→ EXERCISE DETAILS
All lines of the records below that contain the word "computer" must be listed.

→ PROVIDED DATA
--- --- ---

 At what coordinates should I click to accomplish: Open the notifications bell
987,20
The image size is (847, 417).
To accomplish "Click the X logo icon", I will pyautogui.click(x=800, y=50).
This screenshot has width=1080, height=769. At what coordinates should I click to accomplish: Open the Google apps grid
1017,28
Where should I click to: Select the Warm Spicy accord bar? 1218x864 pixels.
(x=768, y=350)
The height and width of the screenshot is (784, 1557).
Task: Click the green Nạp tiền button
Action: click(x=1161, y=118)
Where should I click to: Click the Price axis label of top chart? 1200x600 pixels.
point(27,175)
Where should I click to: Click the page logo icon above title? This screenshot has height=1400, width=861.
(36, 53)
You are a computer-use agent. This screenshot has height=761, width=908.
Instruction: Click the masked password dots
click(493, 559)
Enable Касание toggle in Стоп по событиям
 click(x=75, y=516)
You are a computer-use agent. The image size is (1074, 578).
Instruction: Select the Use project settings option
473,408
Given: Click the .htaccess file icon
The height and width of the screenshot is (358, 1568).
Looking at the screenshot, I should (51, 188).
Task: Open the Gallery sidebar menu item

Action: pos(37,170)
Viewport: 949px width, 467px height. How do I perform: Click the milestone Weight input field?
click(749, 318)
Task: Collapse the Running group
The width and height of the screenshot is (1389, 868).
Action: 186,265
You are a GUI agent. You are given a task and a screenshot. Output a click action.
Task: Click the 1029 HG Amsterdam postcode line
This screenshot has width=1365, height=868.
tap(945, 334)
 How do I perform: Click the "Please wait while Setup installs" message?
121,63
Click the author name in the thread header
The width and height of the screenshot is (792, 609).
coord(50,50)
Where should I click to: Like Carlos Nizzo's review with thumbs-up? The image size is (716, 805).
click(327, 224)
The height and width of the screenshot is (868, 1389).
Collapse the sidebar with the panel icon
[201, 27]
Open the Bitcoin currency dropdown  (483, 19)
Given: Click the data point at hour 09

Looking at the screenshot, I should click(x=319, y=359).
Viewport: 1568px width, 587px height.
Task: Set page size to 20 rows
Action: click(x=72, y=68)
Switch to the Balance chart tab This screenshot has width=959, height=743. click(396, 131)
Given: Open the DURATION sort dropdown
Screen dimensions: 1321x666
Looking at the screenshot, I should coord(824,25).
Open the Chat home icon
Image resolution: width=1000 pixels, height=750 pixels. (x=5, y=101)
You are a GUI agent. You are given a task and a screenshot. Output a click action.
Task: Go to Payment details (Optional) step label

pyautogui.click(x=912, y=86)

--- --- ---

→ PROBLEM SOLUTION
You are a computer-use agent. This screenshot has height=761, width=908.
You are a computer-use agent. The image size is (1074, 578).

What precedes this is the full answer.